Go through the material below line by line and count those containing "agent". Write the count and nothing more.

[MATERIAL PROVIDED]
BEGIN
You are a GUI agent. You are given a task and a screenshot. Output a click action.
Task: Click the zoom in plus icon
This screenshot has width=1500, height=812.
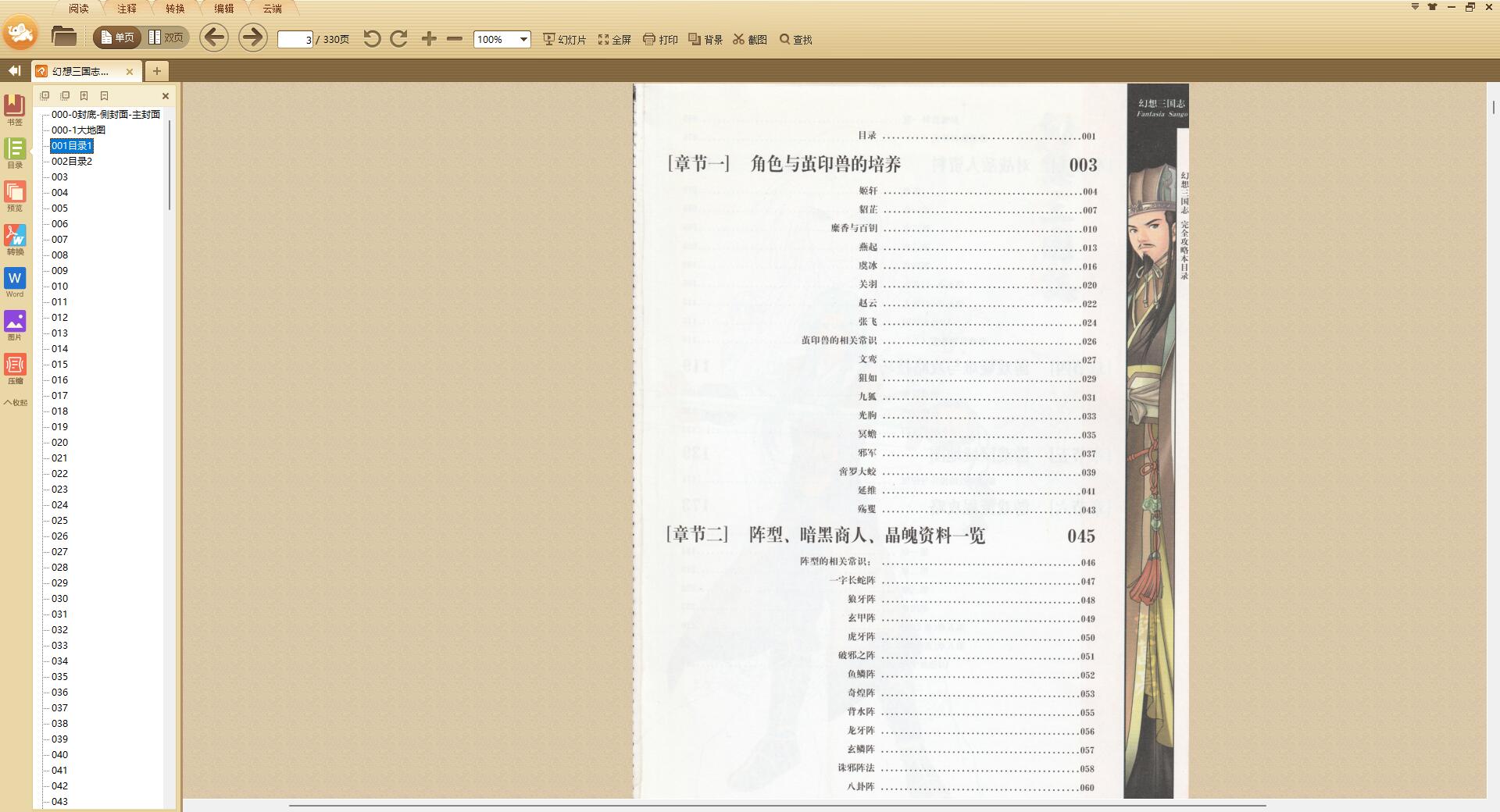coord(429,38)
END
BEGIN
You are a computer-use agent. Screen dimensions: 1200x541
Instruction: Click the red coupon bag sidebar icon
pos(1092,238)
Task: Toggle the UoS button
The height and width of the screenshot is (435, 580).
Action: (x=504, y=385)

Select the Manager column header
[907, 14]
END
BEGIN
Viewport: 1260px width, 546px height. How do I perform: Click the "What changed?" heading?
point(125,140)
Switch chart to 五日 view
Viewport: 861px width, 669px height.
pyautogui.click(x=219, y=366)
END
[RESULT]
2